Secondo il quotidiano della Santa Sede, mentre nel primo periodo del suo pontificato prevaleva l’ammirazione, una volta divenuto debole e fragile agli occhi del mondo, Giovanni Paolo II è diventato familiare ed è stato percepito da credenti e non credenti come un testimone credibile e umano del Vangelo predicato senza sosta in tutto il mondo. L’invito ad aprire le porte a Cristo senza paura, lanciato all’inizio del suo pontificato, è stato poi incarnato nella sofferenza. Affrontata con serena pazienza perché in compagnia di Cristo e insieme a milioni di uomini e donne accomunati da analoghi patimenti. «Le parole predicate apparivano verificate dalla sua testimonianza semplicemente cristiana – chiosa L’Osservatore Romano –. Nella massima debolezza fisica, mai nascosta, il successore di Pietro è apparso ancora più amato perché ancora più simile al Buon Pastore che dà la sua vita, e così incoraggia a vivere. Era diffusa la convinzione che il Papa capisse la piccola vita quotidiana di quanti faticano a tirare avanti: tutta questa gente ai margini dei riflettori cercava di carpire il segreto della forza interiore che sprigionava da Giovanni Paolo II».

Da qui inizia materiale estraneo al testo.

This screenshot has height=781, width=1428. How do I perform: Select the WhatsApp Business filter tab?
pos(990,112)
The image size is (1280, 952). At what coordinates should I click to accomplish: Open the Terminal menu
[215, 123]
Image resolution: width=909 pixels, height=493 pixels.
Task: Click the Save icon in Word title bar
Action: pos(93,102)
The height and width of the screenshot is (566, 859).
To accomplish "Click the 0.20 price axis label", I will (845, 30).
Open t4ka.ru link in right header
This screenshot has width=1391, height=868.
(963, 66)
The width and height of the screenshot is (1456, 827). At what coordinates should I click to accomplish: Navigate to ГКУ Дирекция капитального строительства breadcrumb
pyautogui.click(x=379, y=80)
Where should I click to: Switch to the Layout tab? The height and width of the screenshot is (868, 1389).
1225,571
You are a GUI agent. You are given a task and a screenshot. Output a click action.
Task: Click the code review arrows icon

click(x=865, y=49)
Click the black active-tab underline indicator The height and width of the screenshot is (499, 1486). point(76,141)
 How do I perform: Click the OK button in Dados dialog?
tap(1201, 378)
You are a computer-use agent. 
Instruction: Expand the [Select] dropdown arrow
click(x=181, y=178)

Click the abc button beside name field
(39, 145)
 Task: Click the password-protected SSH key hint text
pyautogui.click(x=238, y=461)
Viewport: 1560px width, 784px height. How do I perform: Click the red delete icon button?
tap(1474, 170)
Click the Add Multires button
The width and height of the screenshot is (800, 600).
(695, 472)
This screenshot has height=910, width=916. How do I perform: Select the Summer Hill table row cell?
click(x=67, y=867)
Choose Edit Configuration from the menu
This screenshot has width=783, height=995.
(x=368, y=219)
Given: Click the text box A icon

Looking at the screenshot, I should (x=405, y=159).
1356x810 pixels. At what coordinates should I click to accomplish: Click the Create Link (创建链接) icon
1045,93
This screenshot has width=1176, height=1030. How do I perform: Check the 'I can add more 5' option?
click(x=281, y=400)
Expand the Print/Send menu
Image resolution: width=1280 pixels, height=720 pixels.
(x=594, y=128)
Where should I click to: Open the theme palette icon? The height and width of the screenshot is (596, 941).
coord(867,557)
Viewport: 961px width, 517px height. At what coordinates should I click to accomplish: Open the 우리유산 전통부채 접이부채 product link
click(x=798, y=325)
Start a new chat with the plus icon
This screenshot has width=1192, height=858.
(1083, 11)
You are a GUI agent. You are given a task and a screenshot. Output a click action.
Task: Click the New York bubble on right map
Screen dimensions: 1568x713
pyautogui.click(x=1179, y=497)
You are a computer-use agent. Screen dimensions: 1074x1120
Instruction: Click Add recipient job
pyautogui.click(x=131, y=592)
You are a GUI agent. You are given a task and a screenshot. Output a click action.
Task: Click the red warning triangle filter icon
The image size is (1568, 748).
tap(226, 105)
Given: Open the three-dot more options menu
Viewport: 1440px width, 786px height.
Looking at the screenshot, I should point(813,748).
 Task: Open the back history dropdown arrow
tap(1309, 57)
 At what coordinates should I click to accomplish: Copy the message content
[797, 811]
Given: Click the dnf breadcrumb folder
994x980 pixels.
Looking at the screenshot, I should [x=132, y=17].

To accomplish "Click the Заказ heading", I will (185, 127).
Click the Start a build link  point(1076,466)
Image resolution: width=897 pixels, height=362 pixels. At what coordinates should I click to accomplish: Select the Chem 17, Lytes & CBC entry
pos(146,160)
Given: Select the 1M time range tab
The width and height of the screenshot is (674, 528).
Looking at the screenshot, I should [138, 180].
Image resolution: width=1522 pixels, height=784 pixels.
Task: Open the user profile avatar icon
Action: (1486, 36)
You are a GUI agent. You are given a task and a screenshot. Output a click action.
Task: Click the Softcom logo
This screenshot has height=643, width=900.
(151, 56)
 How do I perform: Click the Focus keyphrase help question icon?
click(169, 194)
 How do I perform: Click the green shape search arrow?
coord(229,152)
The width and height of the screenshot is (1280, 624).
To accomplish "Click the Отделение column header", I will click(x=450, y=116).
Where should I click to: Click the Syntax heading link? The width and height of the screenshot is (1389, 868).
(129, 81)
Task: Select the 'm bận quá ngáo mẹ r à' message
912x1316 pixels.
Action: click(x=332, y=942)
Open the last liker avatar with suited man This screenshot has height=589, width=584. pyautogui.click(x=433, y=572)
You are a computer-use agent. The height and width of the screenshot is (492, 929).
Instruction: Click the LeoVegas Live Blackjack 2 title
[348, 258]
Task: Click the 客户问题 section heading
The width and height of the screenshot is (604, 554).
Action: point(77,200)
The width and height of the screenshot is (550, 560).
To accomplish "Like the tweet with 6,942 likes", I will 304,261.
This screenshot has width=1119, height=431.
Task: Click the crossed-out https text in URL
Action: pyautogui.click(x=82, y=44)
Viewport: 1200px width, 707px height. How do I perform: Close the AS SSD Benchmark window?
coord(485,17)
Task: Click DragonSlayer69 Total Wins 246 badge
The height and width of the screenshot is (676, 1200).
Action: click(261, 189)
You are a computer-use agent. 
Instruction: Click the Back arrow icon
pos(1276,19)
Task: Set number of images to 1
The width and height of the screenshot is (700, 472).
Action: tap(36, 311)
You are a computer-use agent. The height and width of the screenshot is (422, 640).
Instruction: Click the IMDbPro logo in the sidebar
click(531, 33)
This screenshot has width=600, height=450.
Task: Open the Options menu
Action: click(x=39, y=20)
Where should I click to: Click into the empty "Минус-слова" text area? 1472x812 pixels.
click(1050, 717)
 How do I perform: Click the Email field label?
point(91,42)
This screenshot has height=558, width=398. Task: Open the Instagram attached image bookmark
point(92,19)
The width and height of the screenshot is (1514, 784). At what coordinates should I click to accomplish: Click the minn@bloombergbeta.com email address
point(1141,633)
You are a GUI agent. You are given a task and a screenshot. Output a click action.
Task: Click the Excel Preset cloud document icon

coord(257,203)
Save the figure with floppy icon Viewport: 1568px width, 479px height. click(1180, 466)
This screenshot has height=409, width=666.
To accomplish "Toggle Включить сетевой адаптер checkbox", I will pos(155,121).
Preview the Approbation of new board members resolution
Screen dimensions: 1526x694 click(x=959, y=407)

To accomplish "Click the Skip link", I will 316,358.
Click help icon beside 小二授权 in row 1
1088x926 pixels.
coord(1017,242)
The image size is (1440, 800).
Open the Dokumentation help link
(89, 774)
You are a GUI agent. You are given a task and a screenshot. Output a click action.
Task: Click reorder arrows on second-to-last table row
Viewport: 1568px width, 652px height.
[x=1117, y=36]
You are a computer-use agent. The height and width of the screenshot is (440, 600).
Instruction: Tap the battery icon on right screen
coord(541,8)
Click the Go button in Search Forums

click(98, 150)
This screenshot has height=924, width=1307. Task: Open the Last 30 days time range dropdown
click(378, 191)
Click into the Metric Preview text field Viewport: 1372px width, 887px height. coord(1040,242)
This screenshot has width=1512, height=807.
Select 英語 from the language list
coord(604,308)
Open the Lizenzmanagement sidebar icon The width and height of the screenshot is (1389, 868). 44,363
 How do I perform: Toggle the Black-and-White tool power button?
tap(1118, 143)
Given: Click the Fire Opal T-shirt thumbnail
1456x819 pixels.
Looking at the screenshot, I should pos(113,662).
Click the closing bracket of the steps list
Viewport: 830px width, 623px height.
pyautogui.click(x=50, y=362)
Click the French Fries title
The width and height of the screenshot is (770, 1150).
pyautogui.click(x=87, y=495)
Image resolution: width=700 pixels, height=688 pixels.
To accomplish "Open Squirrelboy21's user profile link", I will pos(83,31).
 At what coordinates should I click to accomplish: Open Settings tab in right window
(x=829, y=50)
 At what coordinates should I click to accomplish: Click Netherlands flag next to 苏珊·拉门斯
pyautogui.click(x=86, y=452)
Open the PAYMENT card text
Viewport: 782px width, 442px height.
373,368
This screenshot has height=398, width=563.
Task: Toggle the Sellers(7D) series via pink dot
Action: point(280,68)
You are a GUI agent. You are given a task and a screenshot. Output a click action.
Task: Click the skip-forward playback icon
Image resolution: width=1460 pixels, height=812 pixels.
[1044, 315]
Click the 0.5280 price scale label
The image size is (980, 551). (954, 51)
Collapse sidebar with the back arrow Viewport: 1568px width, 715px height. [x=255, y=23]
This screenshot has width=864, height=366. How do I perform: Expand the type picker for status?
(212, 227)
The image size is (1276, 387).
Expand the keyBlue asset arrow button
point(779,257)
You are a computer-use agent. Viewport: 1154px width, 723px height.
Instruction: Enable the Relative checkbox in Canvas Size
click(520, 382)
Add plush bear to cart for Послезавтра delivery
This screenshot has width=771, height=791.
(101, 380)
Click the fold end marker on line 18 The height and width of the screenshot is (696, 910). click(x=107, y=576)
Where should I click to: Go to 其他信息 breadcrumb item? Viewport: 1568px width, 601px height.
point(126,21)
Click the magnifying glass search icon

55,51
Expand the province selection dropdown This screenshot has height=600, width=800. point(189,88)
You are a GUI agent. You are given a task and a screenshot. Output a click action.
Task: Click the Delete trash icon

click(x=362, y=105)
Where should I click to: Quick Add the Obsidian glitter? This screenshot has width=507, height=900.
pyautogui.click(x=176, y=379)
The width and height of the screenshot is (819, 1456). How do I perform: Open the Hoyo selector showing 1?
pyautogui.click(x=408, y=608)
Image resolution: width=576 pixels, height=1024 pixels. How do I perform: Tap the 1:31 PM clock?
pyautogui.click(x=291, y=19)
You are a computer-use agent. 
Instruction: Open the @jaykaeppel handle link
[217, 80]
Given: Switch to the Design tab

Quando, dopo l’imposizione della berretta rossa, sul sagrato della basilica vaticana i nuovi cardinali si scambiavano il saluto tra loro e con gli altri porporati più anziani in un clima festoso, Karol Wojtyla (era il suo ultimo concistoro nell’ottobre del 2003 e il Parkinson era ormai evidentissimo) guardava in silenzio, quasi con un occhio di congedo da questa vita. Sembrò d’improvviso come appartato in un’altra dimensione che, in quel momento lieto e importante, si rivelava essere un ritiro abituale del suo spirito. «Sempre presente a tutto e a tutti mentre la sua anima risiedeva altrove, in un rifugio interiore ove avveniva un colloquio ininterrotto con Dio – puntualizza il quotidiano della Santa Sede –. Lì era la fonte della sua amabilità, della sua energia, del coraggio pastorale. La necessità di riaprire nella Chiesa e nel tempo presente secolare e globalizzato l’interesse verso Dio per tornare a edificare società libere e fraterne, ha abitato il suo insegnamento e costituito il segreto della sua vita quotidiana. È l’eredità lasciata da Giovanni Paolo II, questione moderna per eccellenza. Non a caso, il successore Benedetto XVI ne ha fatto la ragione stessa del suo pontificato».